We’ve been tossing edible flowers into the salad mixes all season long at Stonegate no only for only for their loveliness (although here at fuss-pot farm, aesthetics are reason enough to do anything), but for taste and texture. The taste of most flowers subtly alludes to the flavor of the leaf, so the fragile inflorescence of arugula has a peppery bite, while the golden sprays of mustard flower are a three-alarm blaze of heat. Cucumber and squash blossoms are cool and mild and sweetly vegetal, and the blossoms of Asian greens have a deep mineral warmth.
When greens go to flower and seed, they usually give up their harvestable selves and get bitter, while fruiting vegetables move from flower to flesh. So blossoms are either a beginning or a post mortem in the vegetable garden; a wedding or a funeral.
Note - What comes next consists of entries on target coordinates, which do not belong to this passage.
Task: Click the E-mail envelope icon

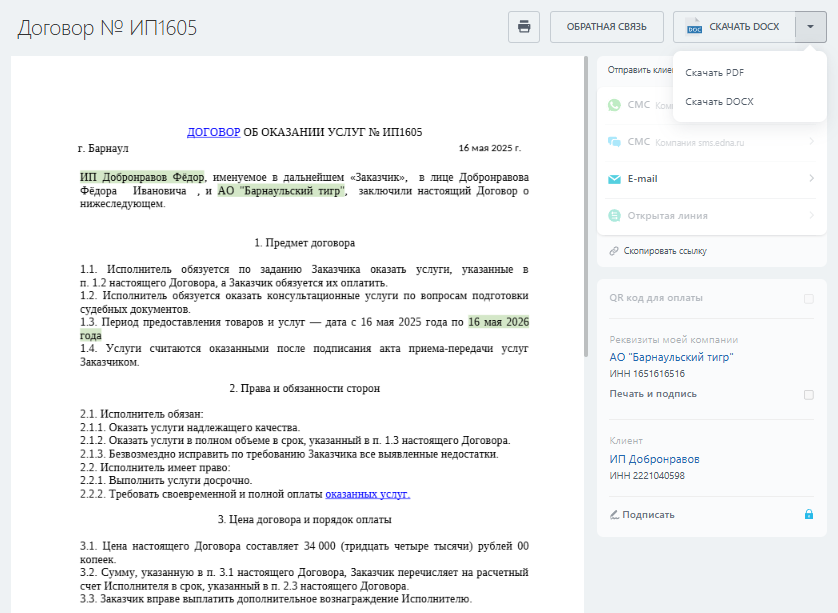Action: coord(615,179)
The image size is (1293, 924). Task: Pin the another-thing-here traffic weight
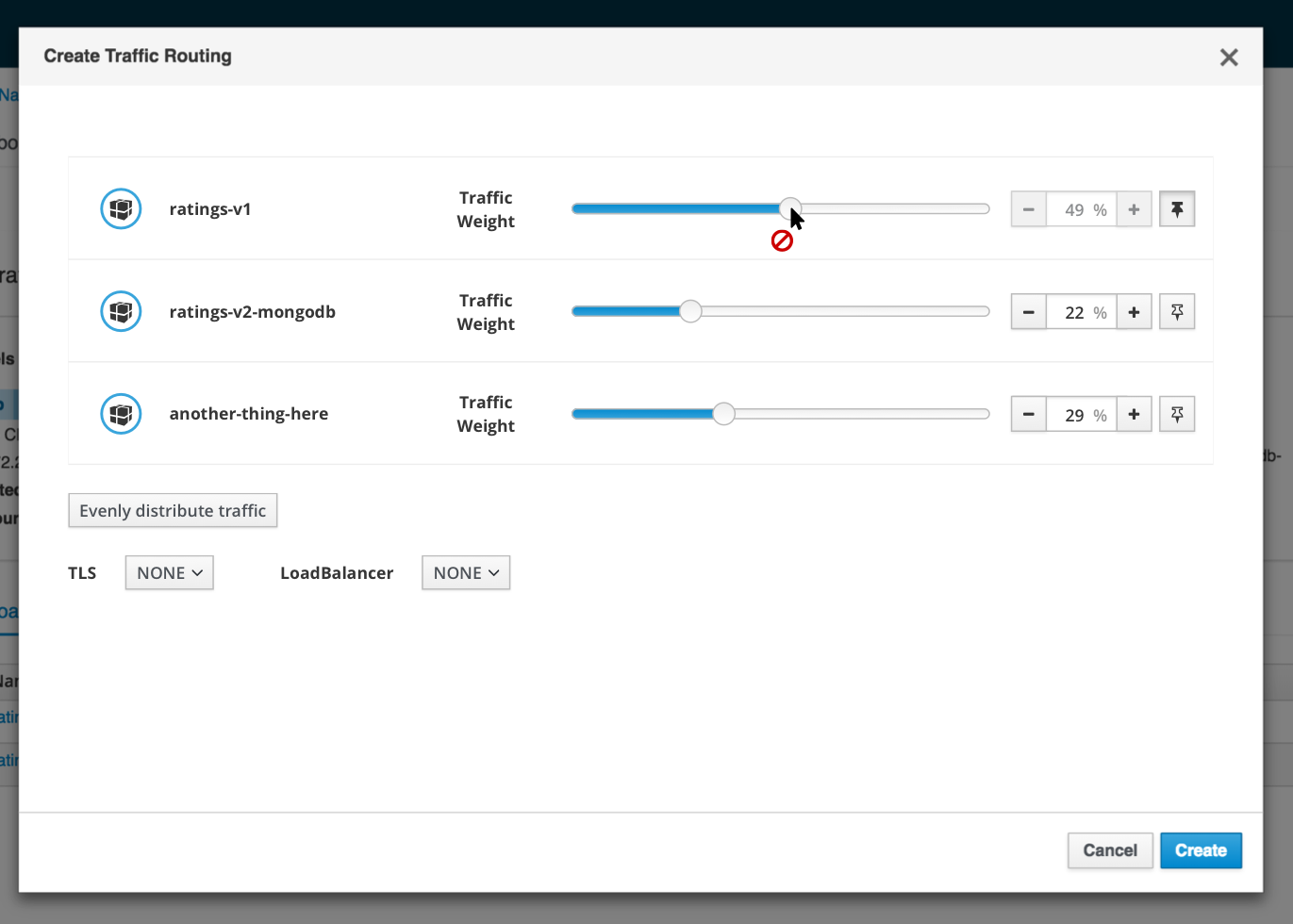click(1177, 414)
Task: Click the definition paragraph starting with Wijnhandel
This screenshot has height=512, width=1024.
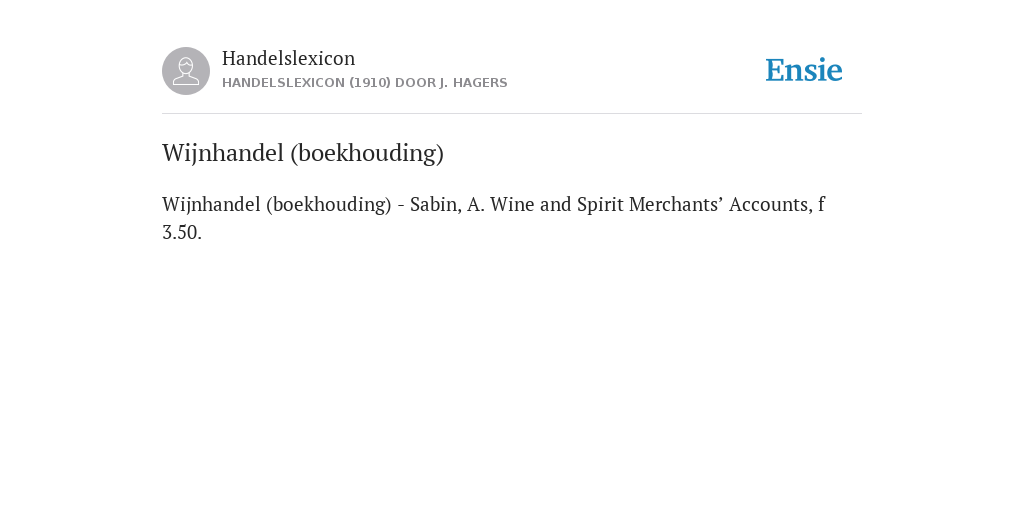Action: (x=494, y=218)
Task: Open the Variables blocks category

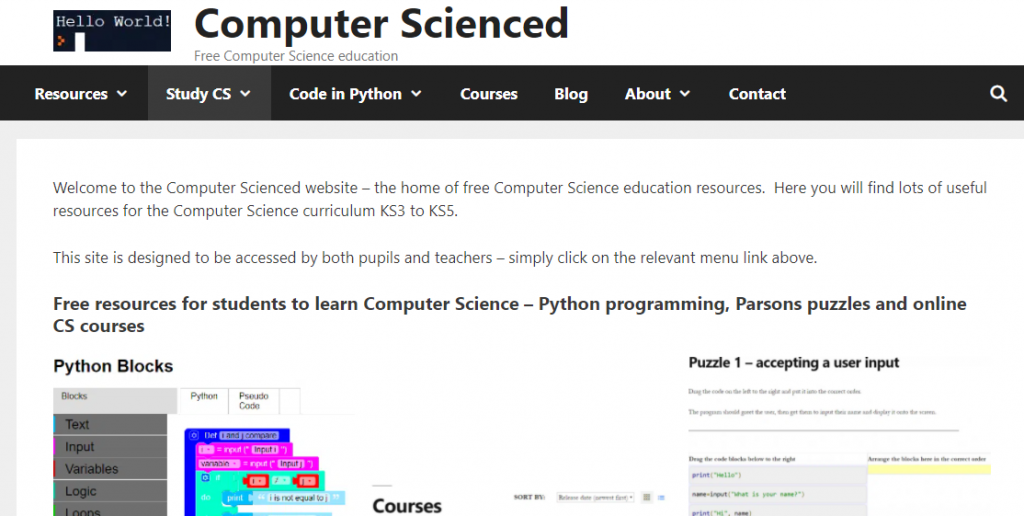Action: coord(92,469)
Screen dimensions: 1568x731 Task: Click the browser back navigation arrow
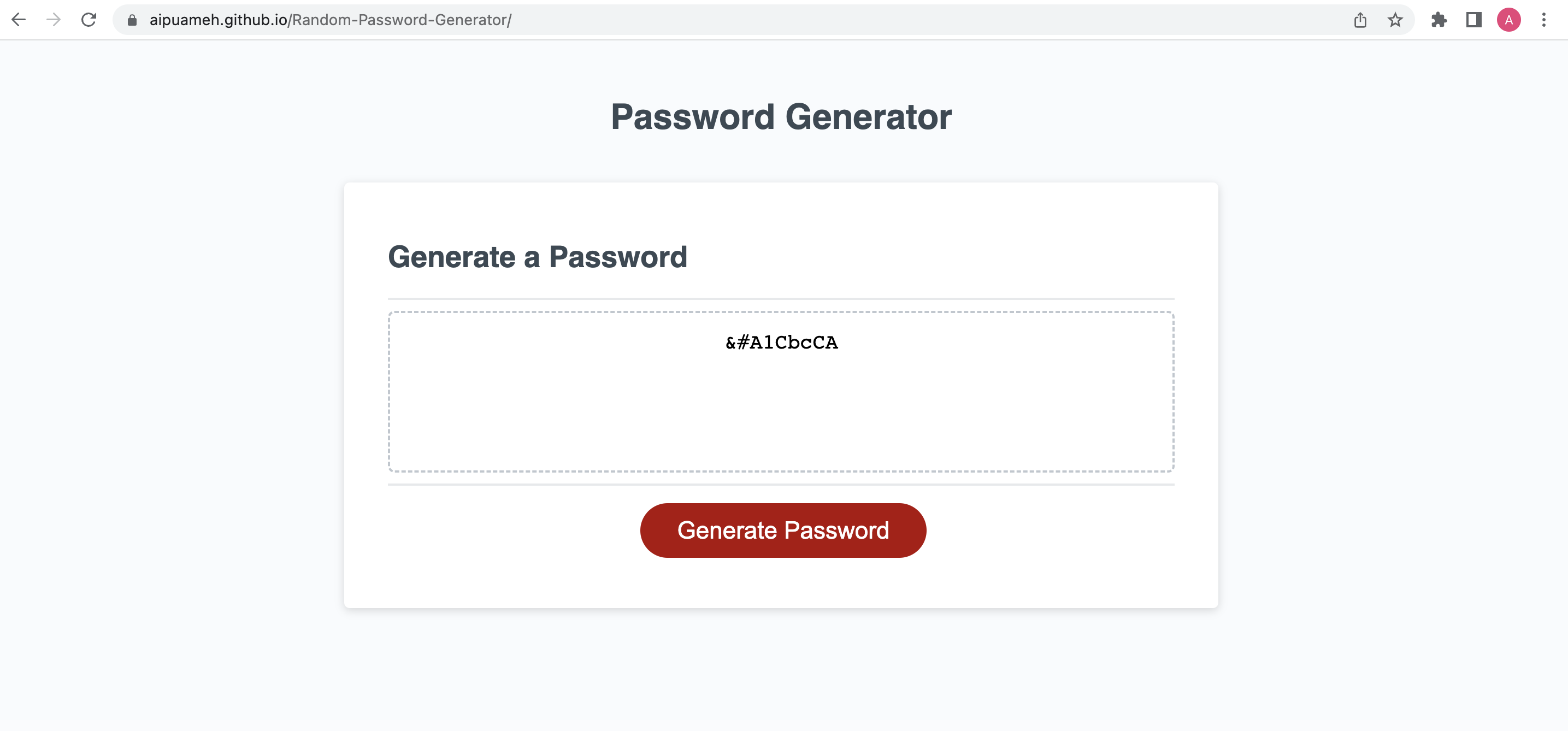pos(20,20)
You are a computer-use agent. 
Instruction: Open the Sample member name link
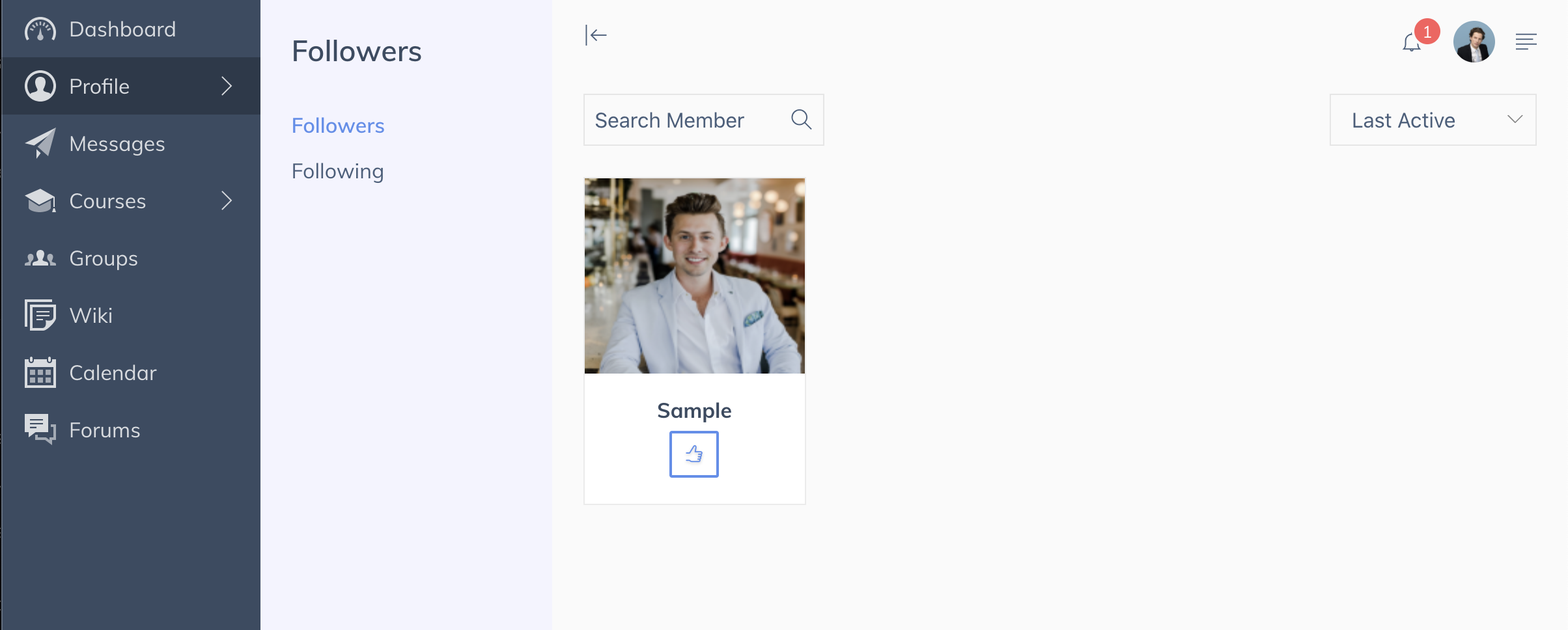[694, 410]
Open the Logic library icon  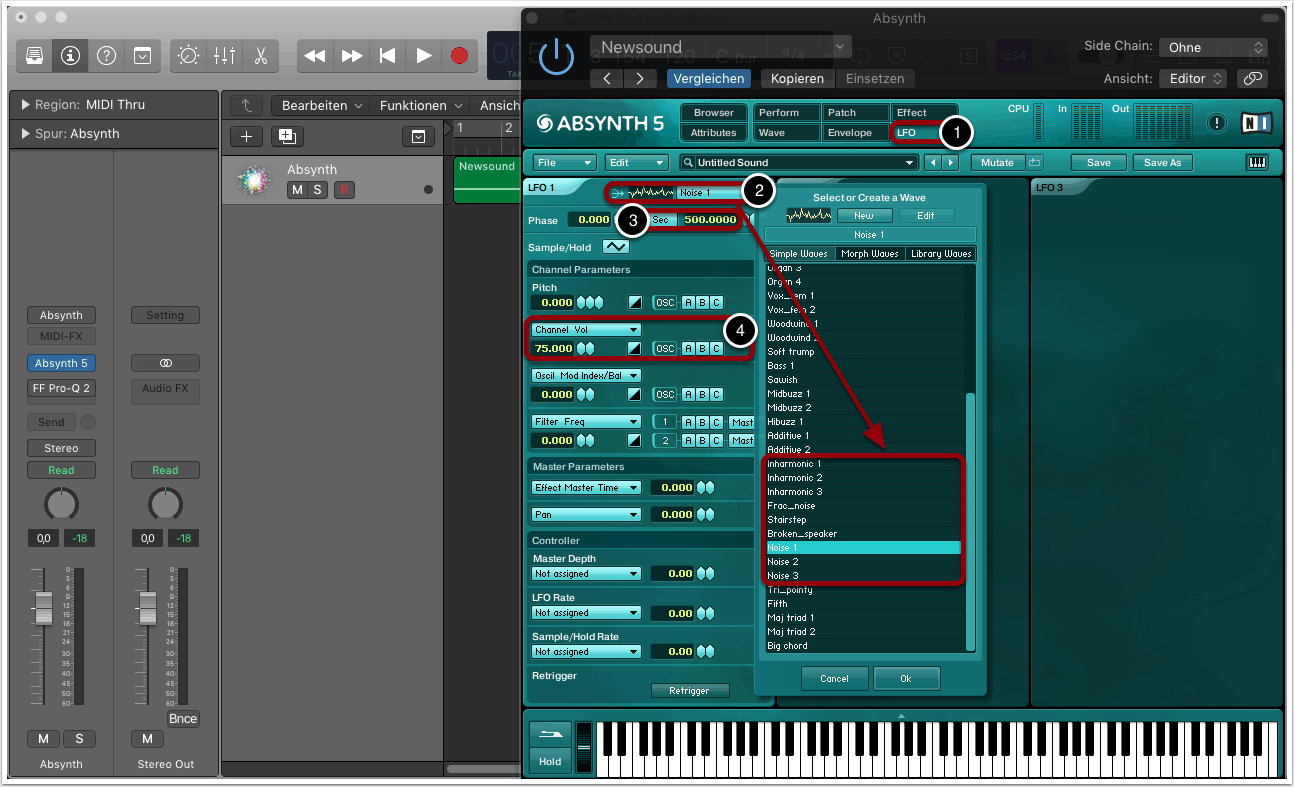35,56
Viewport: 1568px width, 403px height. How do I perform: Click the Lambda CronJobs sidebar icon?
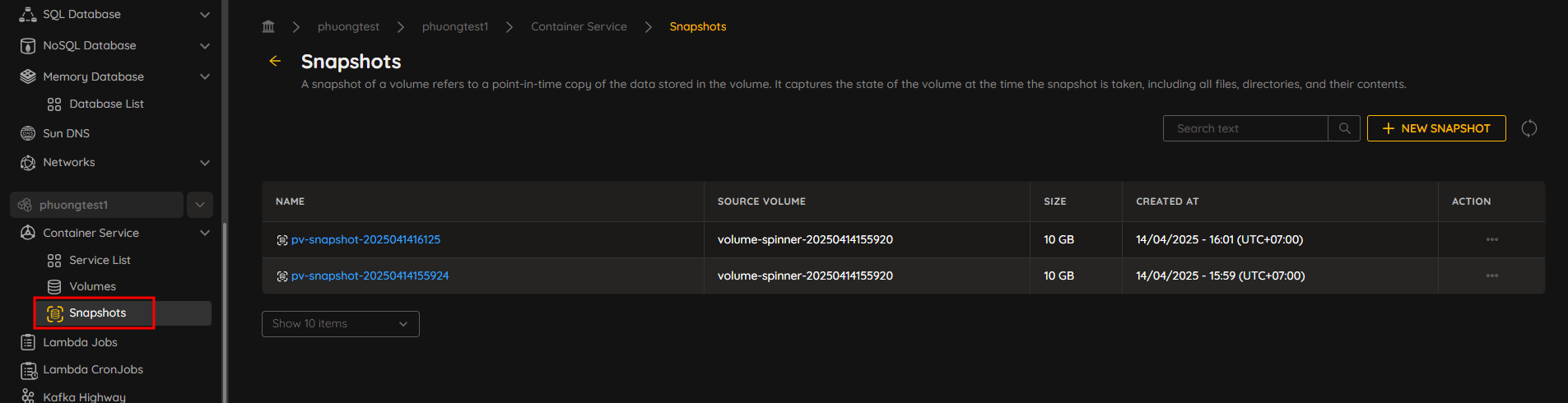point(28,370)
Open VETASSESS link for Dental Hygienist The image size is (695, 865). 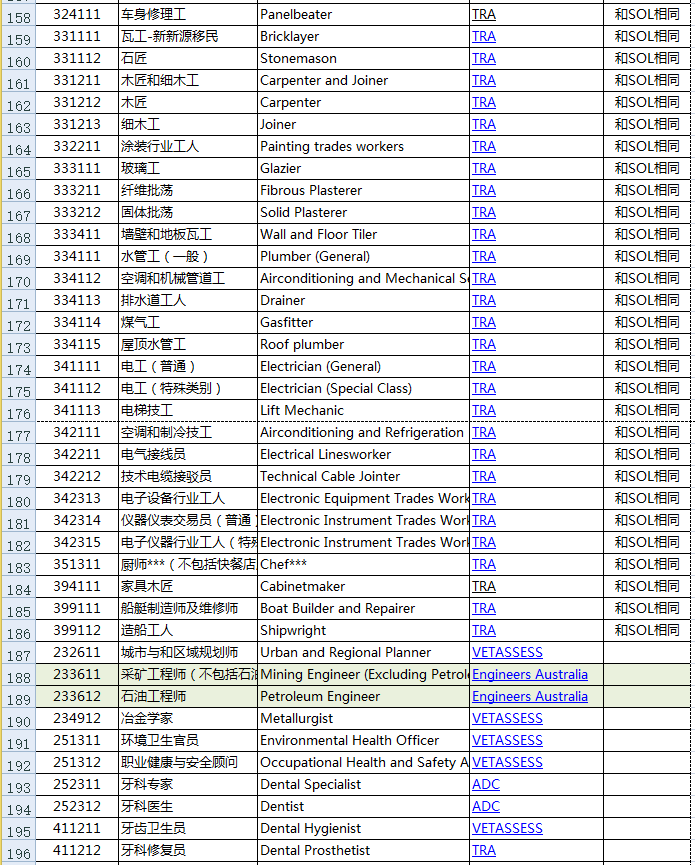coord(507,829)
Flowers have been enjoyed in foods for thousands of years: Romans used to toss mallow, roses and violets into their pots; daylilies and chrysanthemums have been feasted on by the Chinese and Greeks for centuries. And capers, broccoli, and artichoke are all just unopened flower buds.
There are even flowers from the herbaceous border outside the walls of the vegetable garden that are fine to eat, including bee balm (Monarda didyma) garland chrysanthemum (Chrysanthemum coronarium) cowslips (Primula veris) day lilies (Hemerocallis spp.) English daisy (Bellis perennis) evening primrose (Oenothera biennis) fuchsia (Fuchsia arborescens) gardenia (Gardenia jasminoides) and hibiscus (Hibiscus rosa-sinensis). Forget the vase and get out the platter!
If you are a hapless sensualist, as I am, the more dimensional your experience of the natural world, the better. Why take something in with only one or two senses when they can all be indulged? More is more. There is something vaguely salacious and decadent about eating flowers, of course. But that has more to do with culture and metaphor than fact.
A flower in the mouth is unfamiliar; without the usual crunch of leaf or vegetable, it takes a moment for the tongue’s rough, exploratory curiosity to figure it out. But once you’ve a binged on a bouquet or two over the course of a season, as we do, the exotic mouth-feel is a gift.